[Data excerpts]
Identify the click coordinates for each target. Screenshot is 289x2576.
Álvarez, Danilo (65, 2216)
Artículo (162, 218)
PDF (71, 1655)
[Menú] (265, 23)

=== EXERCISE DETAILS ===
Make sure every record is repeated exactly.

=== SOLUTION TO THIS TASK ===
Identify the click coordinates for each target. Screenshot is 289x2576.
Álvarez, Danilo (65, 2216)
Artículo (162, 218)
PDF (71, 1655)
[Menú] (265, 23)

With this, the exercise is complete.